Forested biodiverse areas of Brazil continue being cleared to raise cattle and grow crops like soybean.
Businesses’ deforestation pledges in Brazil have not stopped forest clearing
Photo: Pixabay/eismannhans
In 2006 a number of companies agreed not to buy soybean grown in Brazil on land cleared for agriculture by cutting down forests. In the subsequent decade, however, deforestation in the Amazon rainforests decreased only by 1.6% with protected forests covering a mere 2,300 square kilometers.
That is barely the size of Oxfordshire in the United Kingdom. Meanwhile, vast swathes of forest were lost to clearing during the same period, notes an international team of scientists from the University of Cambridge, Boston University, ETH Zurich and New York University in a new study.
Worse: these zero-deforestation commitments have not been adopted effectively in Brazil’s tropical savannah called the Cerrado, leaving more than half of soy-suitable forests and their rich biodiversity without protection, the researchers say.

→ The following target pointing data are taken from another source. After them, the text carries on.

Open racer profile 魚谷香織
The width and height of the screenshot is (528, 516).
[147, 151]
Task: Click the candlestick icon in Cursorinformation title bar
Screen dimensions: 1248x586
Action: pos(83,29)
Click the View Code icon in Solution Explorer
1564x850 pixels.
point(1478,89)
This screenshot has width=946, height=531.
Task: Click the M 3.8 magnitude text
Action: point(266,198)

A moratorium on soy was the first voluntary zero-deforestation commitment in the tropics and companies that signed it agreed not to buy soybeans produced on land obtain through deforestation after 2006. By last year at least 94 food companies adopted zero-deforestation commitments by pledging to eliminate crops produced through deforestation from their supply chains.
However, these commitments have been badly implemented while many small and medium-sized food companies have yet to make any commitments in the first place, the scientists say. In addition, while the commitment was implemented in the Brazilian Amazon, most Brazilian soy is produced in the Cerrado, which is similarly rich in biodiversity.
The result is that forested biodiverse areas of Brazil continue being cleared to raise cattle and grow crops like soybean. With global demand for soy surging, an estimated 4,800 square kilometers of rainforest is cleared each year just to grow this one crop for food and aminal feed.
Soybean also accounts for around 27% of global vegetable oil production and is a key part of many vegetarian and vegan diets, the scientists observe.
“Zero-deforestation pledges are a great first step, but they need to be implemented to have an effect on forests and right now it’s mainly the bigger companies that have the resources to do this,” says Rachael Garrett, a professor of conservation and development at the University of Cambridge Conservation Research Institute.
“If soybean traders actually implemented their global commitments for zero-deforestation production, current levels of forest clearance in Brazil could be reduced by around 40%,” Garrett stresses.
The researchers say their findings indicate that efforts by the private sector are not enough to halt deforestation and the government must also play a vital role in conservation.
“Supply chain governance should not be a substitute for state-led forest policies, which are critical to enable zero deforestation monitoring and enforcement, have better potential to cover different crops, land users, and regions,” Garrett says.